Back in 2011 there was news of people in China complaining about artificially fabricated eggs, and there has been a steady stream of other cases reported in the intervening years of eggs with whites and yolks made from sodium alginate, gelatin and other chemical ingredients like colourings, with shells made of calcium chloride.

Fabricated eggs lack the nutritional value of real eggs, but more worryingly they pose a risk of severe side effects due to potentially hazardous chemical ingredients, including increased blood pressure, upset stomach, nausea, and vomiting.

It's remarkable that profit can be made on a low-value food item like an egg, but the fakes are apparently fairly easy to make and hard to distinguish from the real thing, often being introduced alongside real eggs in shipments to try to hide the scam.

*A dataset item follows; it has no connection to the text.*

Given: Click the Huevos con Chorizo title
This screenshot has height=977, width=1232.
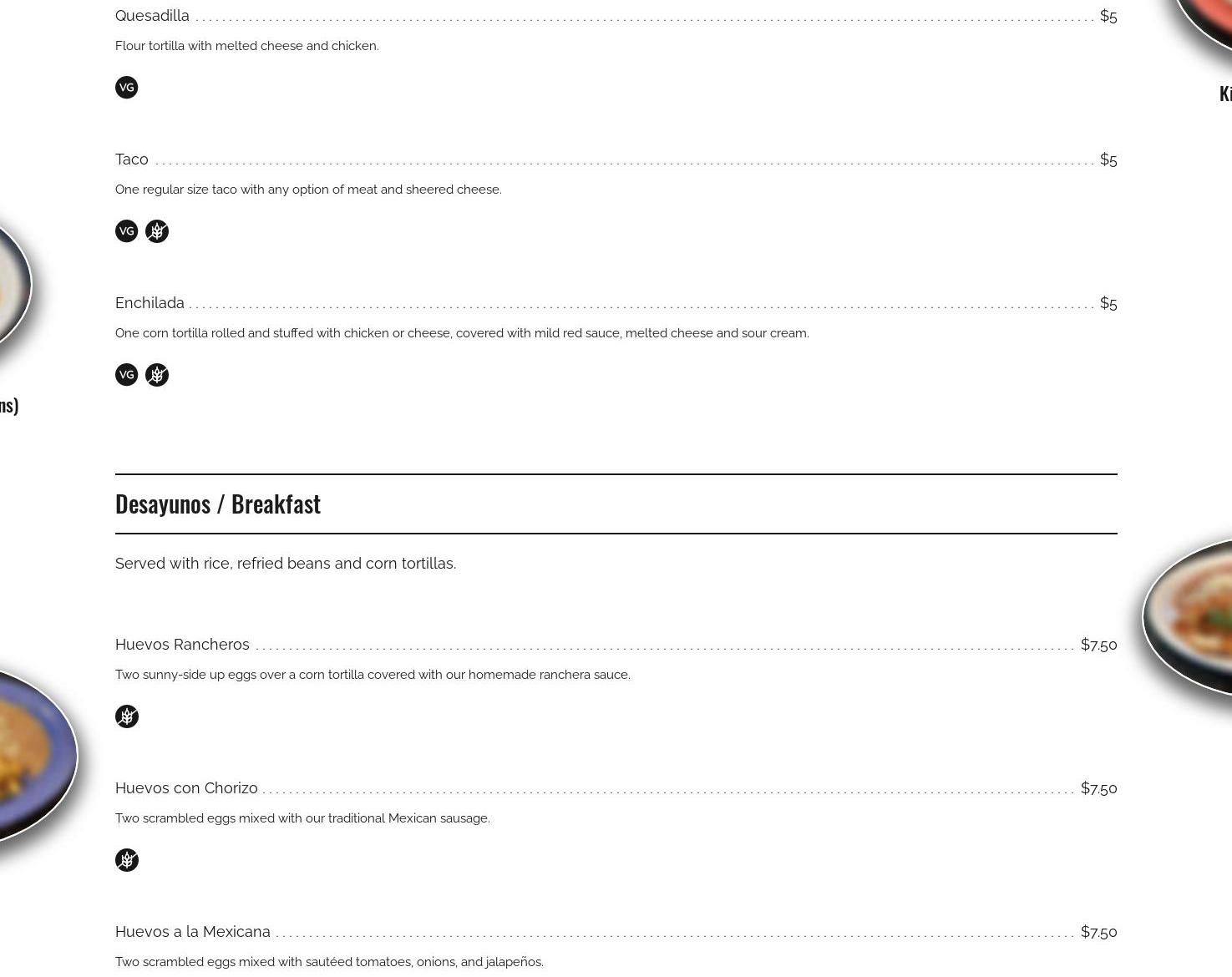Looking at the screenshot, I should [x=186, y=788].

Researchers in South Korea and the US have been looking at techniques that could be used to screen for fake eggs rapidly at an industrial scale and in a non-destructive way, and think that an approach based on Fourier transform infrared (FT-IR) spectroscopy could be the answer.

The team combined FT-IR spectra with statistical analyses for discriminating fabricated from real eggs, and concluded that the technique was 99% accurate.

They compared eggs bought at a market in South Korea to eggs they manufactured using off-the-shelf lab ingredients – sodium alginate, tartrazine for the yolk colouring, and calcium chloride for the shell.

"The entire fabrication process was conducted at room temperature and required 5 min to produce a single fabricated egg," write the authors, whose work is published in the journal Infrared Physics & Technology.

The study shows that it is feasible to build an advanced detection technique for fabricated eggs using FT-IR spectroscopy and multivariate analytical methods, they conclude.

"This research will be pursued further in the future using other varieties of egg samples to examine the potential of the developed model for detecting other adulterations of eggs in real-time samples."